Prostate Cancer Therapy Using Docetaxel and Formononetin Combination: Hyaluronic Acid and Epidermal Growth Factor Receptor Targeted Peptide Dual Ligands Modified Binary Nanoparticles to Facilitate the in vivo Anti-Tumor Activity

Abstract

Objective: To evaluate the prostate cancer therapy efficiency of the synergistic combination docetaxel (DTX) and formononetin (FMN) in one nano-sized drug delivery system. Hyaluronic acid (HA) and epidermal growth factor receptor-targeted peptide (GE11) dual ligands were applied to modify the nano-systems.

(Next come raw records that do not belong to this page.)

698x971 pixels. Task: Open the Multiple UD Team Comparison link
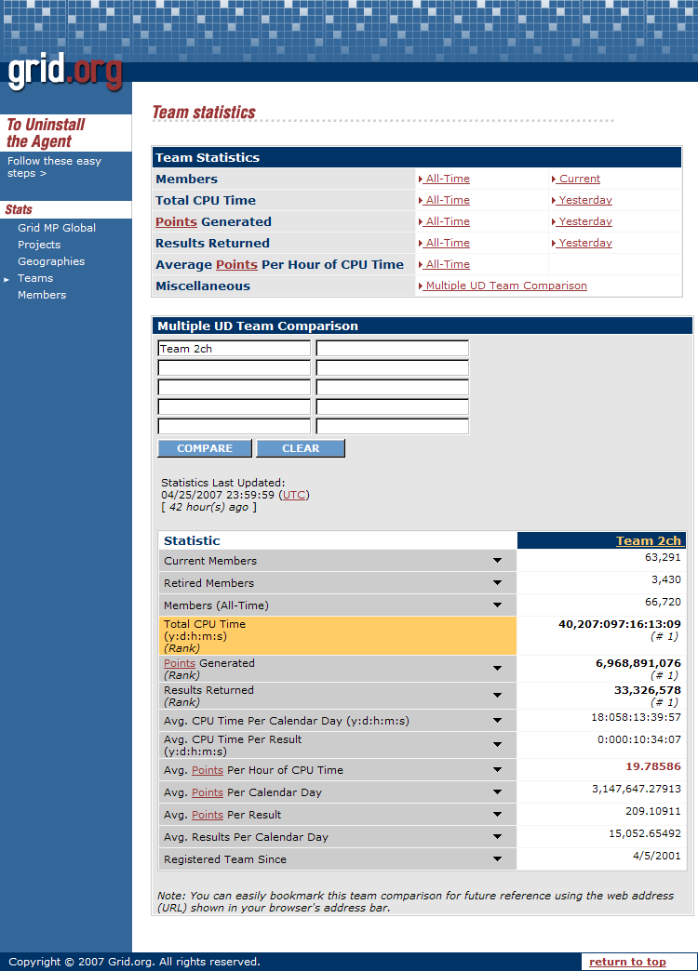tap(505, 286)
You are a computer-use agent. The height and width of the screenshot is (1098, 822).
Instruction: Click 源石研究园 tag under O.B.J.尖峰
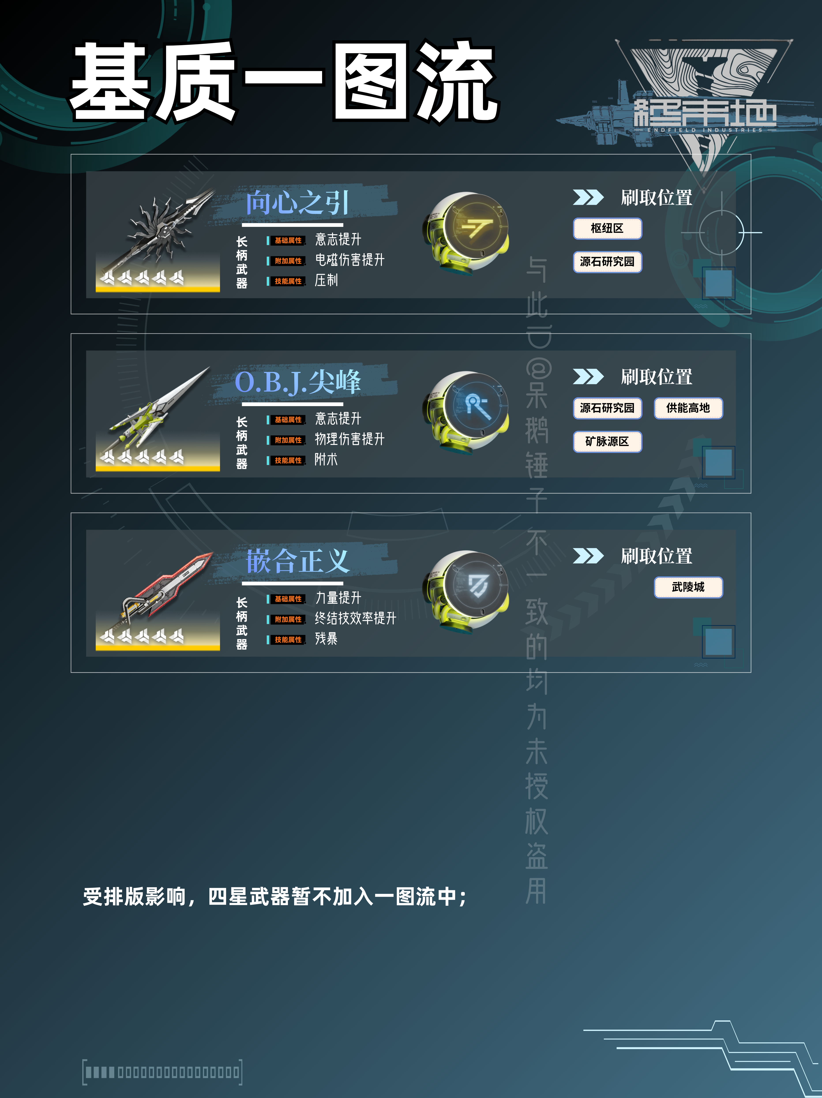pyautogui.click(x=607, y=408)
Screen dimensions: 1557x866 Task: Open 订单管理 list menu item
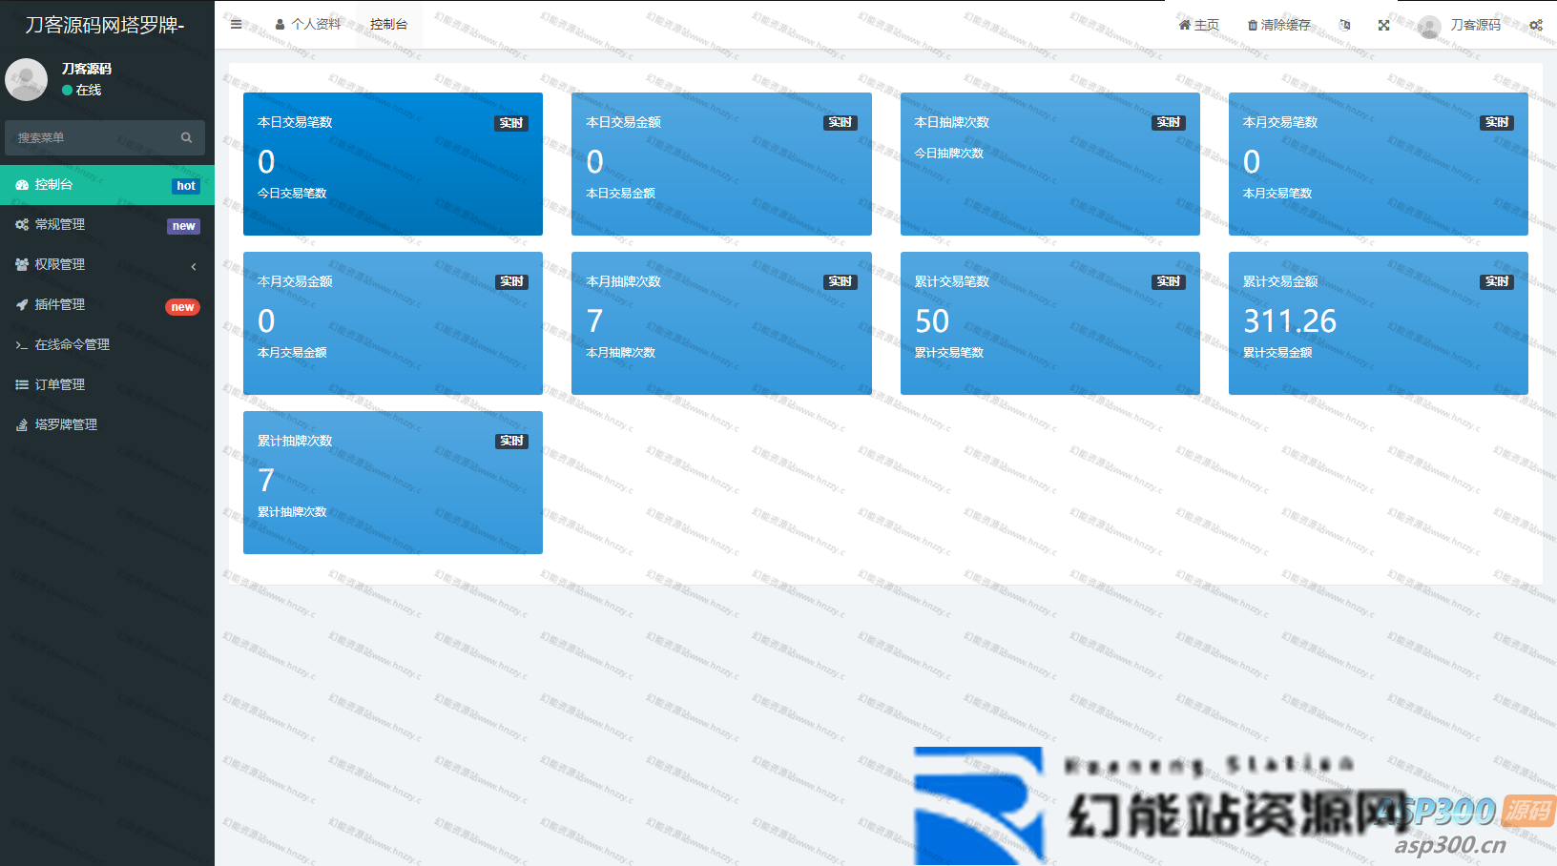point(60,385)
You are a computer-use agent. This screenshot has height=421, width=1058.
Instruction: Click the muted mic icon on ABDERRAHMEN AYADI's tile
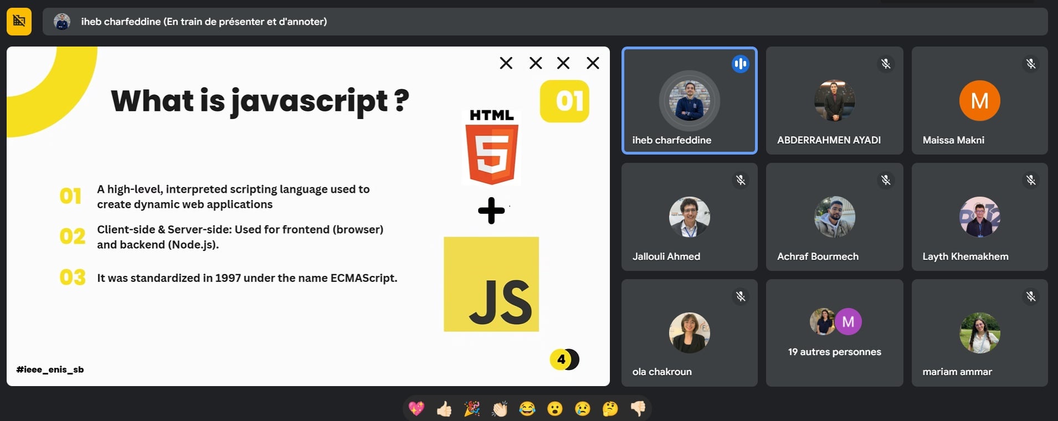(886, 64)
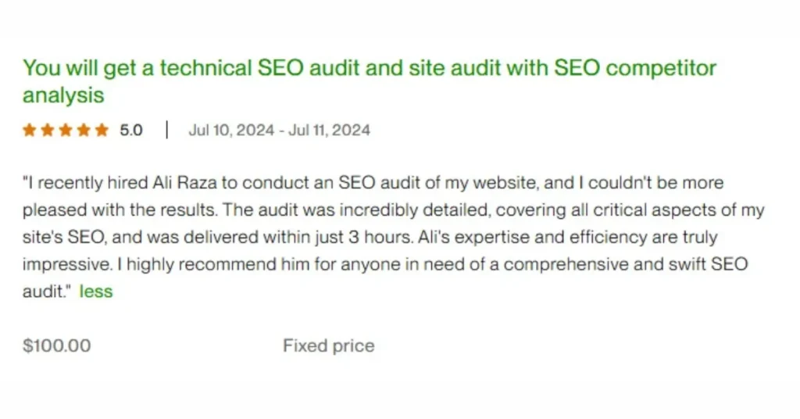
Task: Click the Jul 11, 2024 end date
Action: [329, 131]
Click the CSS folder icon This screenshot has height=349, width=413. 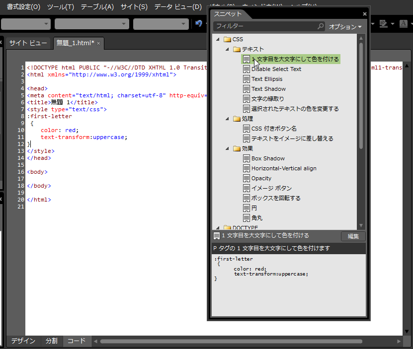227,39
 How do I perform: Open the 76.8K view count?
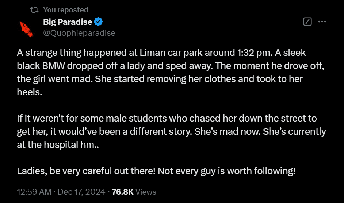(x=123, y=192)
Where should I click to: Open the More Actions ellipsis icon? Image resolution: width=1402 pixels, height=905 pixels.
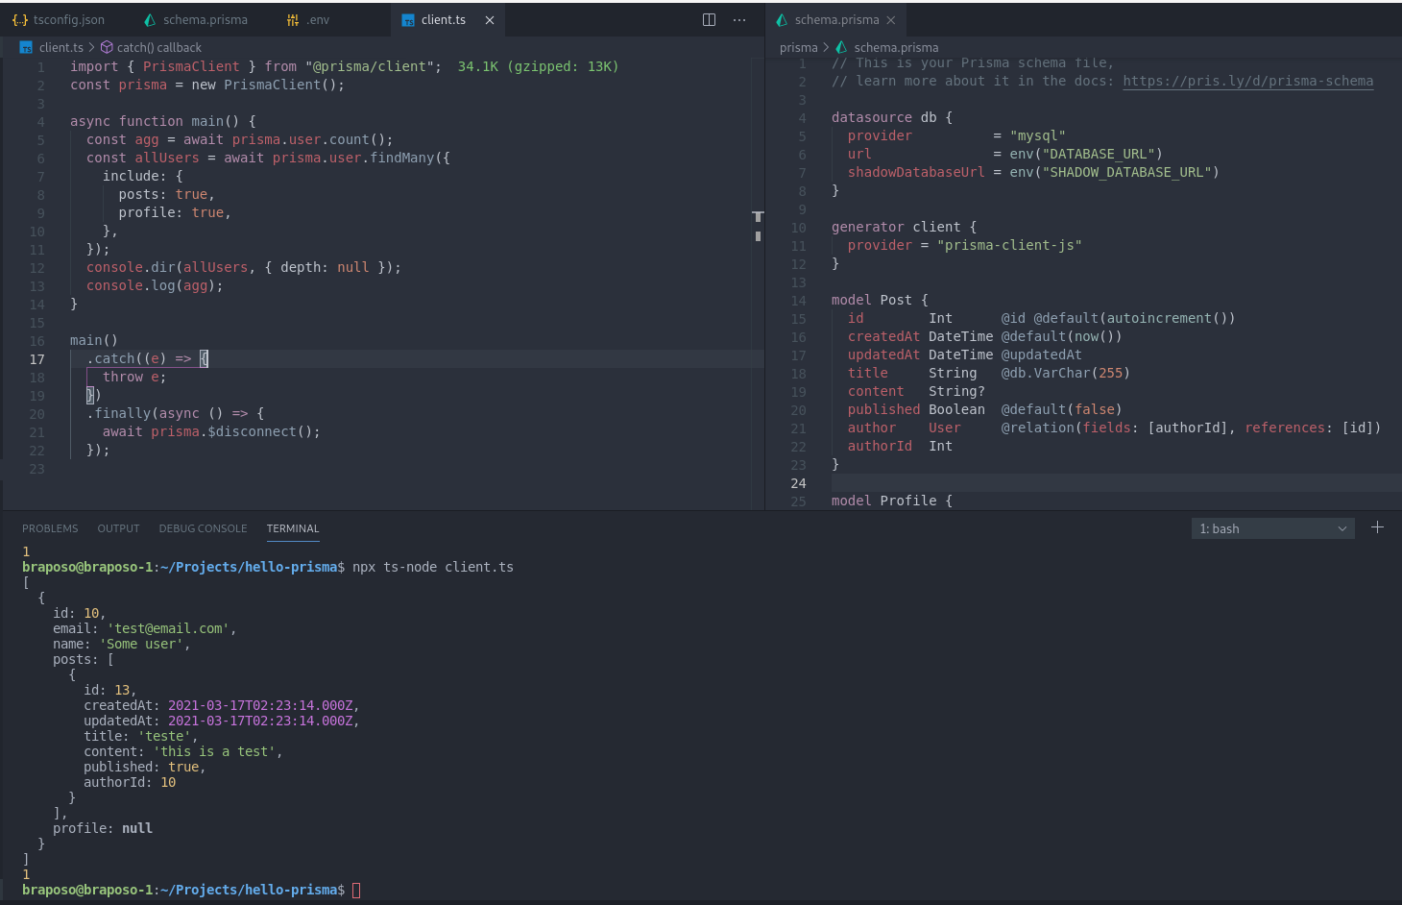[x=738, y=19]
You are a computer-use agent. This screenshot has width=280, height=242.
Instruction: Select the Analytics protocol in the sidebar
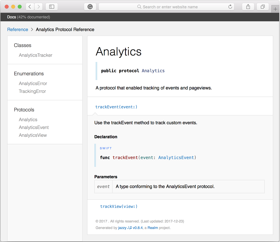pos(28,120)
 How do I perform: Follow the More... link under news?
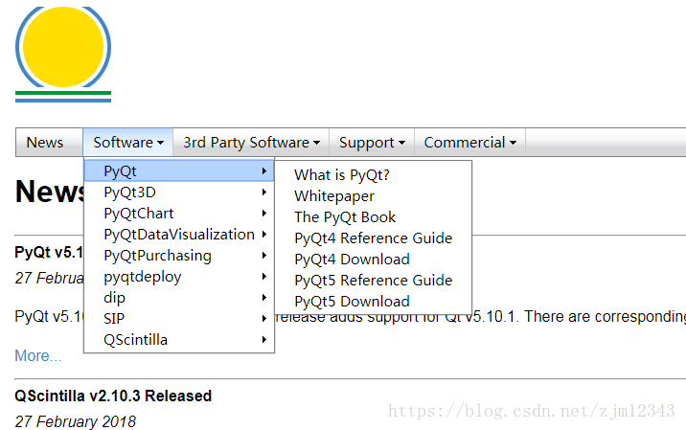click(38, 355)
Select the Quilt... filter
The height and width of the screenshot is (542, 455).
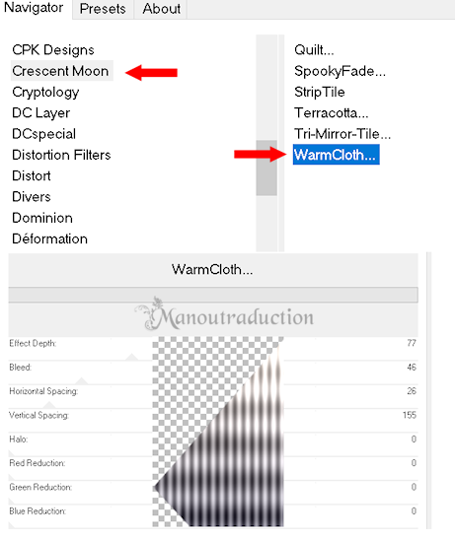coord(314,50)
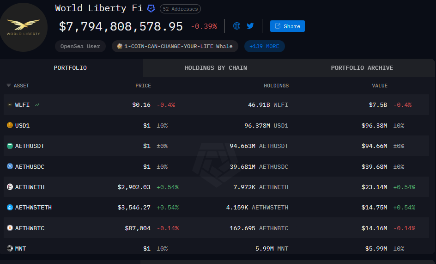Open the ASSET column filter
Screen dimensions: 436x264
pos(9,86)
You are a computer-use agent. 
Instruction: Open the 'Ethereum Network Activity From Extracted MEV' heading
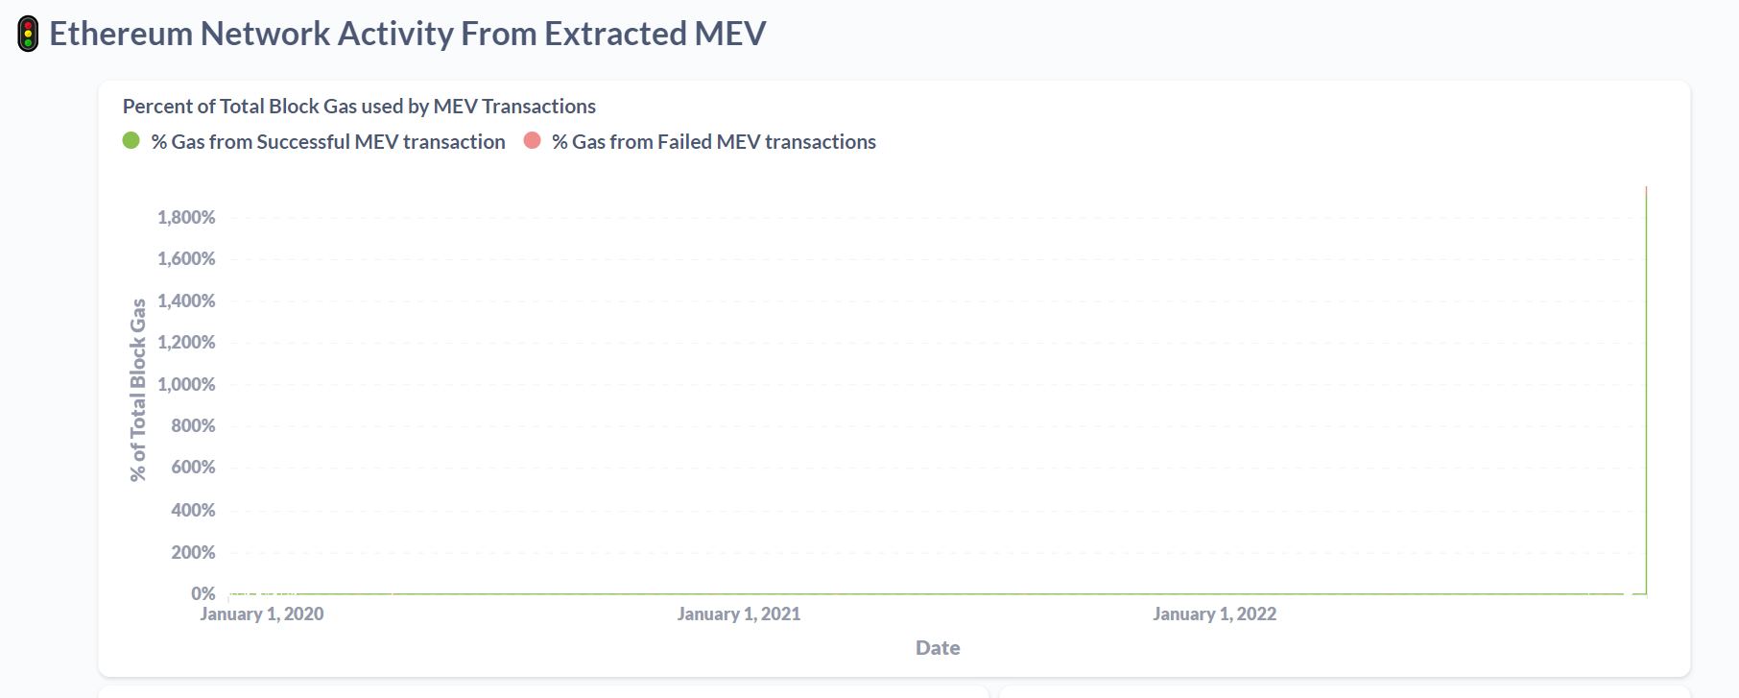[x=408, y=34]
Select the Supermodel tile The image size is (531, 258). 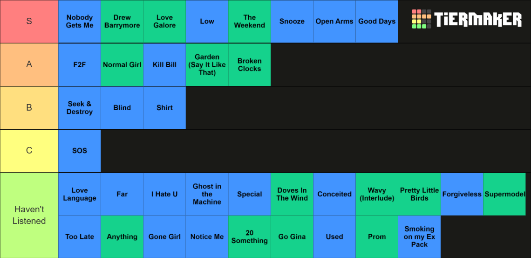click(x=504, y=194)
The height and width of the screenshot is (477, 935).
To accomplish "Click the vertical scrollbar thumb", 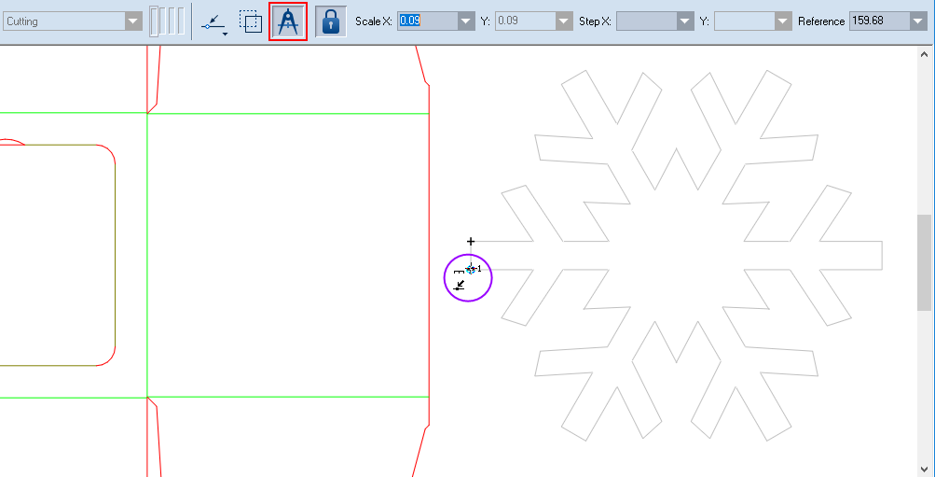I will tap(924, 261).
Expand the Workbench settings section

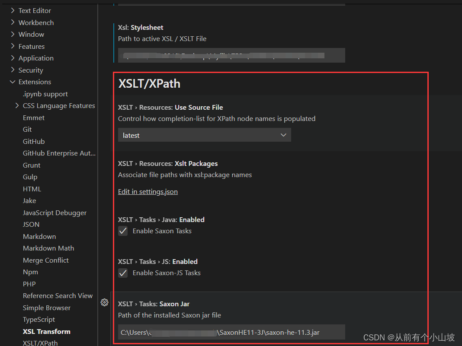click(x=35, y=22)
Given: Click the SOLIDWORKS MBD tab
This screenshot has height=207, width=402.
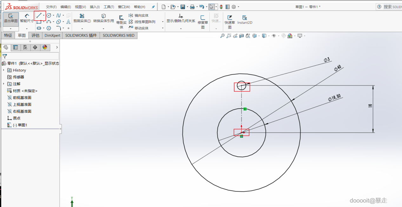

Methods: In this study, GE11-modified nanoparticles (GE-NPs) were applied for the loading of DTX, and HA-decorated NPs (HA-NPs) were used to encapsulate FMN. HA and GE11 dual ligand-modified binary nanoparticles (HAGE-DTX/FMN-NPs) were constructed by the self-assembling of GE-NPs and HA-NPs. The anti-PCa ability of the system was evaluated in vitro on PC-3 human prostate carcinoma cells (PC3 cells) and in vivo on PC3 tumor-bearing mice in comparison with single NPs and free drugs formulations.

Results: HA/GE-DTX/FMN-NPs were nano-sized particles with smaller particles coating on the inner core and achieved a size of 189.5 nm. HA/GE-DTX/FMN-NPs showed a cellular uptake efficiency of 59.6%, and a more efficient inhibition effect on PC3 cells compared with single ligand-modified NPs and free drugs. HA/GE-DTX/FMN-NPs showed significantly higher tumor inhibition efficiency than their single drug-loaded counterparts and free drugs.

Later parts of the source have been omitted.